Valley Voices

Marshall D. Moushigian: Turkey should follow Japan’s route to apologies

Marshall D. Moushigian
Marshall D. Moushigian

This month marks the 70th anniversary of Japan’s surrender in World War II. Since then, and with the assistance of the United States, Japan has become an internationally respected economic and democratic power, where human rights violations are nearly nonexistent. This latter aspect is the opposite of Japan’s reputation and actions up to and during WWII. Since VJ Day, when Japan effectively had its nose rubbed in its mess, that nation has apologized for its atrocities and made reparations, a practice that dates back thousands of years. Japan, the region and the world, are better for it.

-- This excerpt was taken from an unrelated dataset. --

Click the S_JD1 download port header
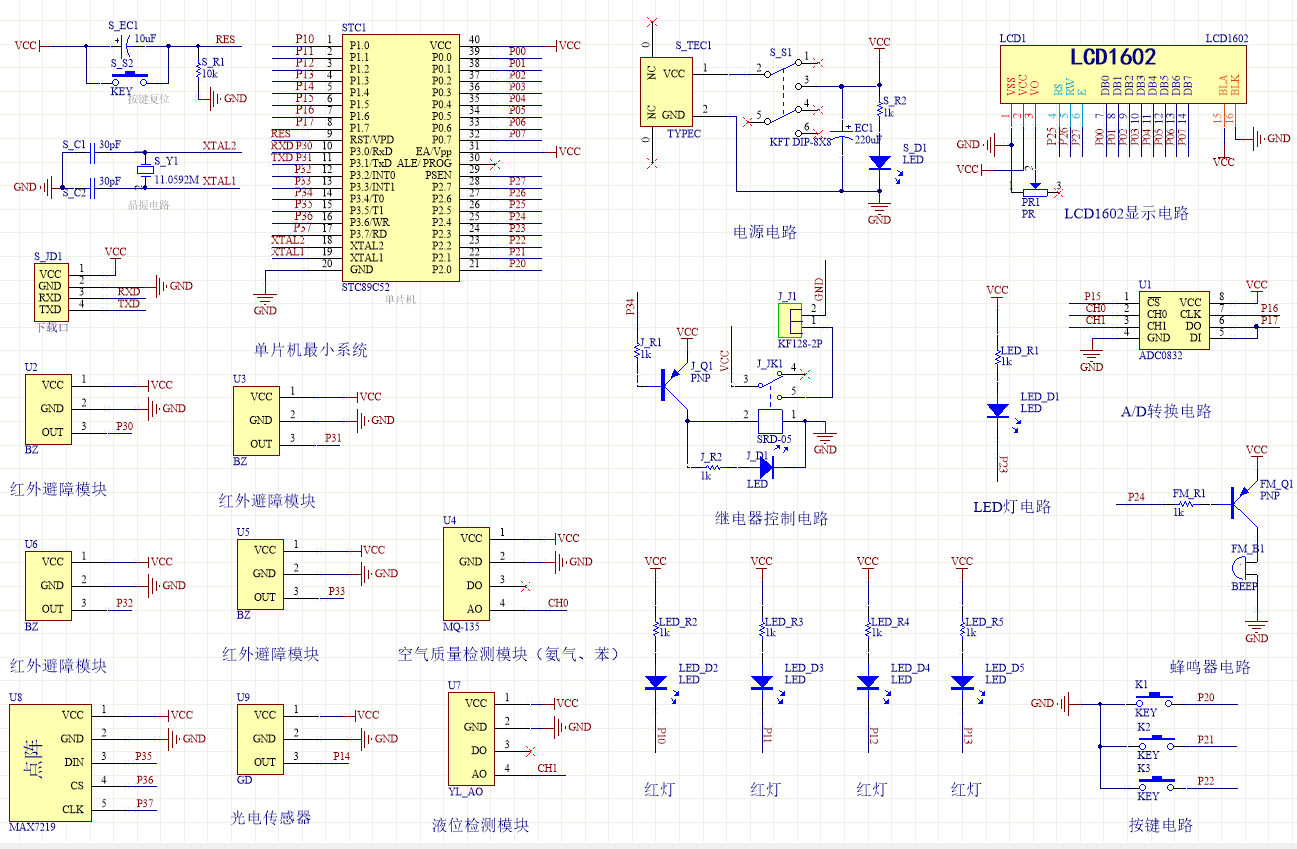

Compare the Japanese scenario with Turkey. Just after the end of World War I, when the crumbling Ottoman Empire was practically emptied of its nearly 2 million Christian Armenians, trials were held, in absentia, for those responsible for the Armenian genocide. These trials were, in part, show trials to give the gestating Turkish Republic a leg up on entry into the refined West. Consequently, nothing substantive was accomplished by these trials – no apologies, no reparations and no restitution were demanded or offered.

Reflecting on the end of WWII, Japan’s involvement in the war, and his country’s past apologies, Prime Minister Shinzo Abe stated that his country has apologized and has made great progress in righting the many wrongs it caused. When he failed to offer a new apology last month, on the anniversaries of the dropping of the atomic bombs, many in the region were shocked and insulted. Abe reiterated his country’s “profound grief” for the millions killed and stated that future generations should not be saddled with the burdens of constant apologies.

Japan is right for not apologizing again because Japan already, sincerely, apologized. Japan learned from its mistakes; whether such wisdom was voluntarily acquired or otherwise obtained is up for debate, but what is not debatable is that the world is a better place, because Japan is a better country.

Future generations of Japanese need not be, according to Abe, “predestined to apologize.” However, since Armenians (and Assyrians and Greeks) have yet to receive an apology from their Turkish tormentors, their future generations are predestined to demand, and receive, as a starting point toward eventual reconciliation, an apology.

Prime Minster Abe has apologized once. Whether he apologizes again or a thousand times again, what truly matters is the first apology. Turkey has yet to offer an apology for the misery it caused when it introduced the world to genocide.

For there to be peace in the Middle East and its surrounding regions, Turkey must act responsibly. If it takes the United States, Great Britain and Israel to join the cause of national attitude adjustment, so be it. Turkey certainly does not have the courage or character, at least not with its current “leadership,” to make good on its own. Prime Minister Abe has acted responsibly: “We ... must squarely face the history of the past. We have the responsibility to inherit the past, in all humbleness, and pass it on to the future.”

Turkey has passed on a lie, and the West has bought into it. Pretending the Armenian Genocide did not happen is a fool’s game. The consequences of the West’s sloppiness and intentional shirking of its due diligence have been devastating, from Eastern Europe, to Sudan. And with Turkey’s not-too-cleverly-concealed support for the Islamic State, things are getting worse.

The amount of misery in the world today is nearly incalculable, but much of it can be traced directly to Turkey and the free pass it obtained after the utter despair it brought about during and after World War I. Today the world is wringing its hands at the unbelievability of the reports coming from the “Islamic State” – beheadings, torture, rape, burning people alive, deportations through the desert, sexual slavery – yet all it has to do is cease coddling a pugnaciously unrepentant Turkey. Everything the “Islamic State” knows, it learned from Turkey.

When we were children we all learned that when you do something wrong, you apologize – that is what big boys and girls do. Unfortunately, Turkey has a lot of growing up to do, and until then the world will continue wringing its hands in disbelief.

Marshall D. Moushigian of Fresno is an attorney and financial adviser.